Please repeat exactly the lines below from the line with "How do I perform: Open" to the line with "446x348 pixels.", including both, and leave out every picture.
***
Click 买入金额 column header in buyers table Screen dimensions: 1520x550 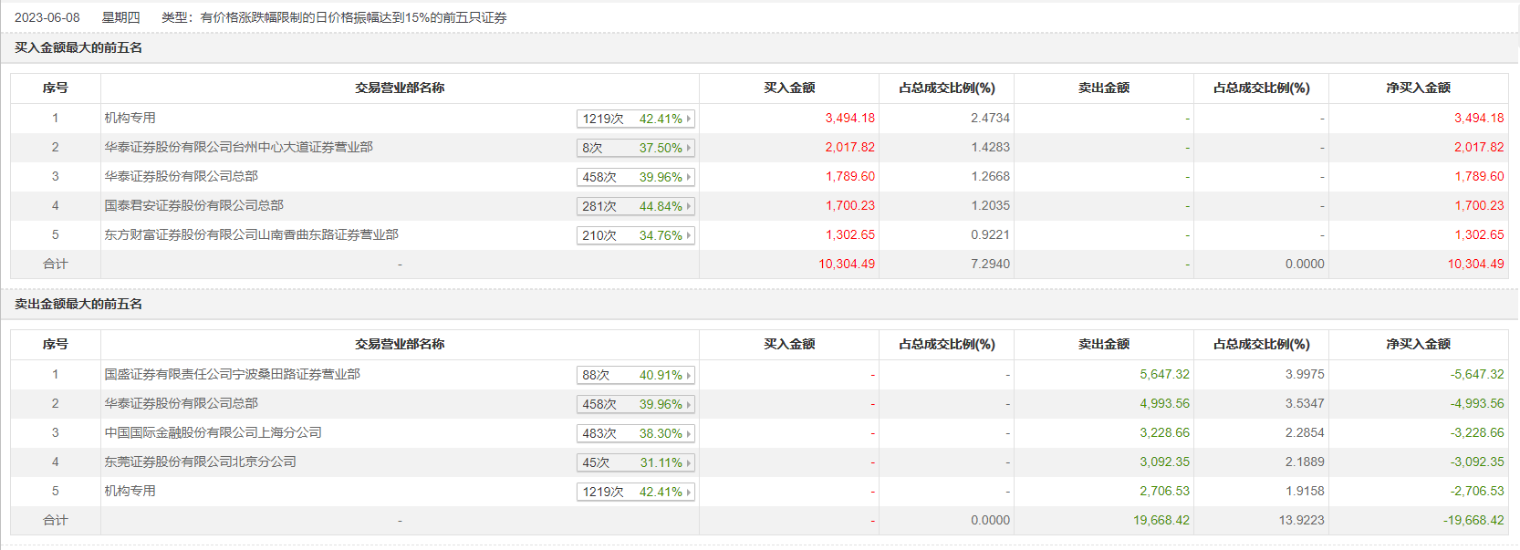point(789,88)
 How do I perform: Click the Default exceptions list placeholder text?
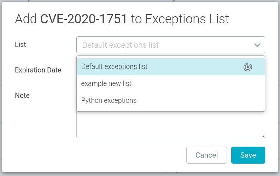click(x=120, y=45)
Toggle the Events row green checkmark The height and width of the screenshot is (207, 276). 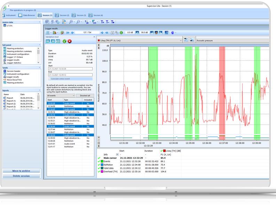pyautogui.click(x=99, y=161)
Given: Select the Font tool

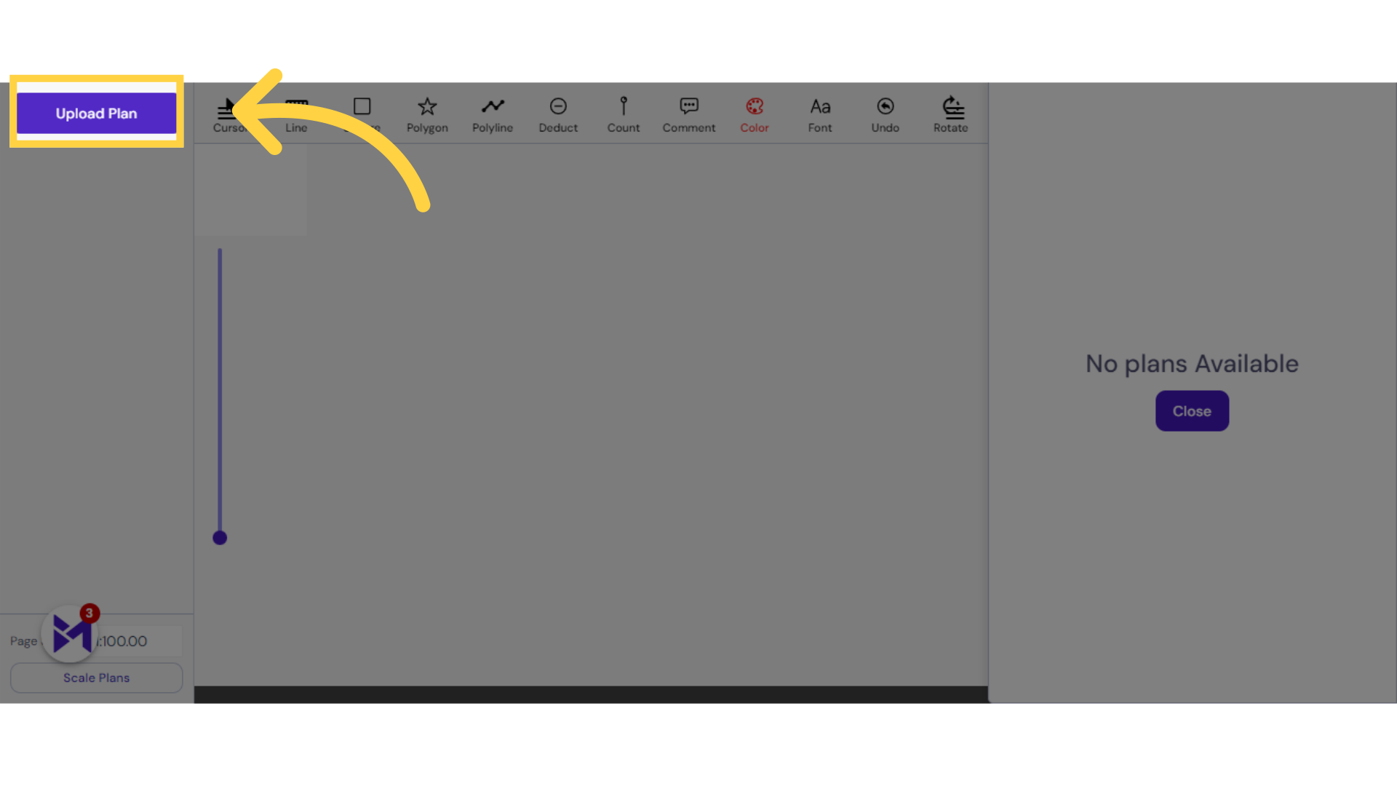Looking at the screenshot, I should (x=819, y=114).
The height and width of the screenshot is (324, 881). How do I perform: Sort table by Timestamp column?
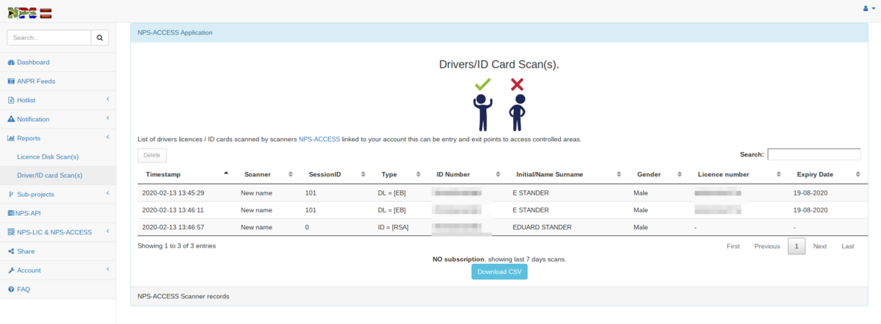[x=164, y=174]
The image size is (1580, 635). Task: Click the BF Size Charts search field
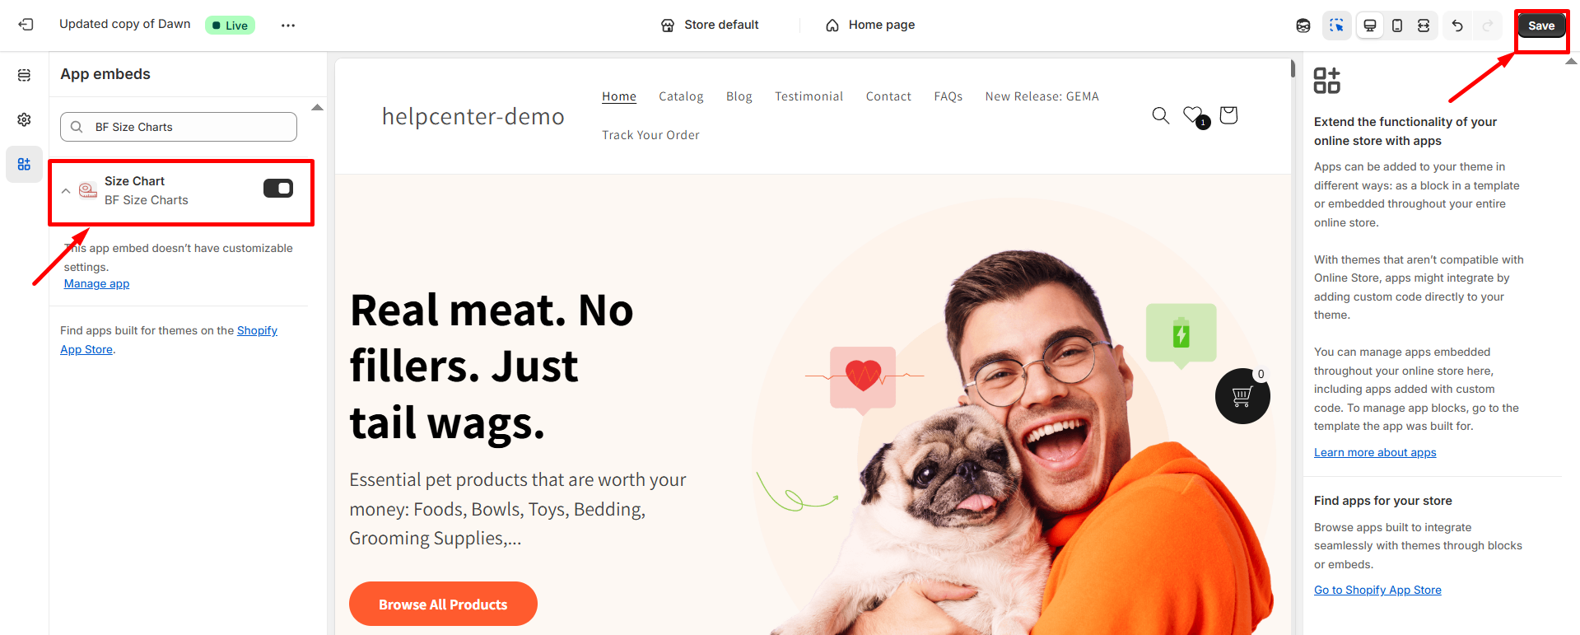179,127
***
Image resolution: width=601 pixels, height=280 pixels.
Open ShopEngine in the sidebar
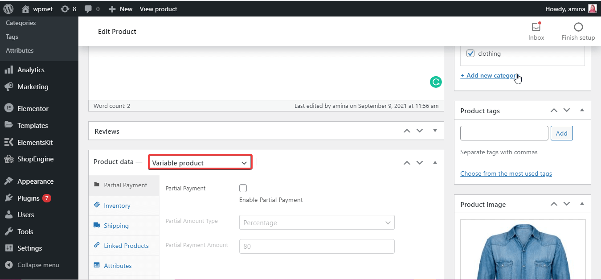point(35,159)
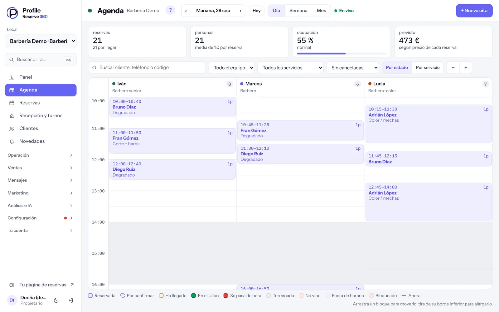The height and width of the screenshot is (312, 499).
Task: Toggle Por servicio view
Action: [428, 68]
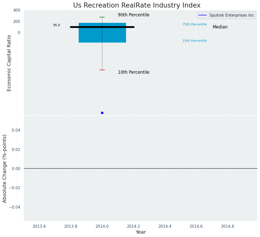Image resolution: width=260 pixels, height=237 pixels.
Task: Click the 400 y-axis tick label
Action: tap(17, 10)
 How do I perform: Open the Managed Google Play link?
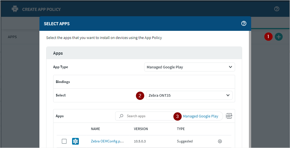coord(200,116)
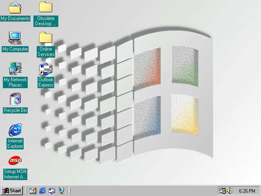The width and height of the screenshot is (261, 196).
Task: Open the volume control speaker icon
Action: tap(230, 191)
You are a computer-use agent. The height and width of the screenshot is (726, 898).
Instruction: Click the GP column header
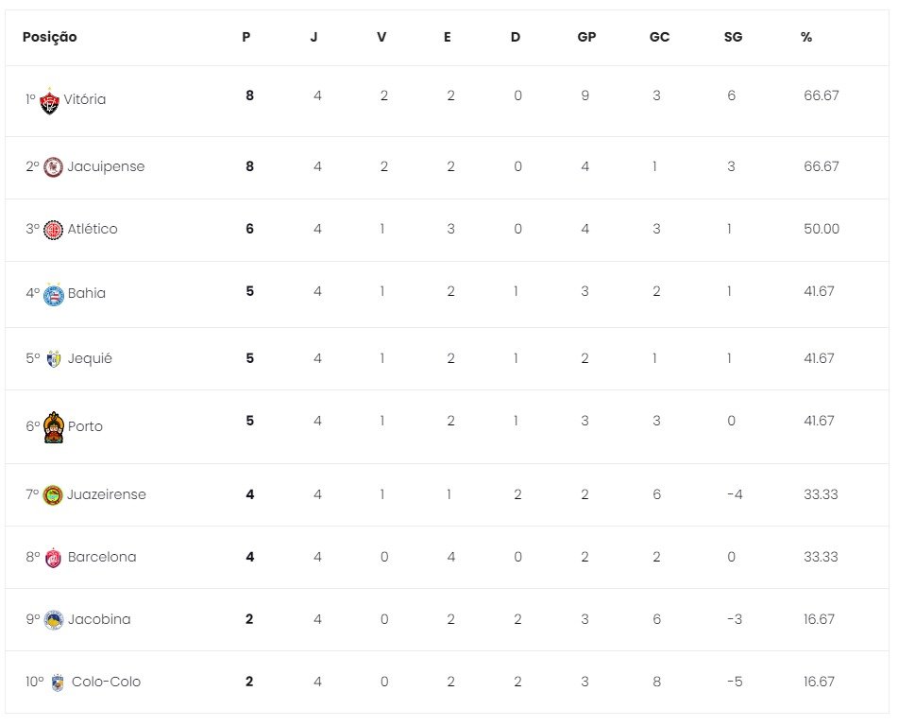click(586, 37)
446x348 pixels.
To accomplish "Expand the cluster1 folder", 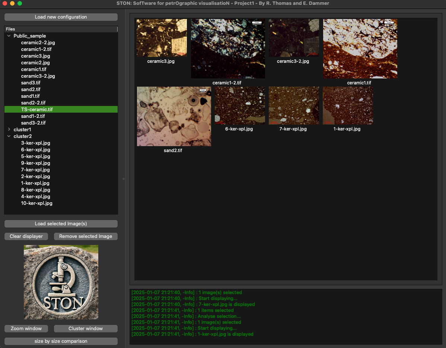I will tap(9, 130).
***
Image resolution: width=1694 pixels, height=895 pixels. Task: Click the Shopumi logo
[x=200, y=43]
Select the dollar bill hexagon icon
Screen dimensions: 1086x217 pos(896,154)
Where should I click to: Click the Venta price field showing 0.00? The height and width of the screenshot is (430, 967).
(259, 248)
***
__Written answer__:
 How do I perform: Open the Managed Google Play link?
coord(200,116)
The width and height of the screenshot is (261, 196).
Task: Open the volume control speaker icon
Action: tap(230, 191)
You are a computer-use agent. The height and width of the screenshot is (726, 898).
Instruction: Click the GP column header
click(586, 37)
446x348 pixels.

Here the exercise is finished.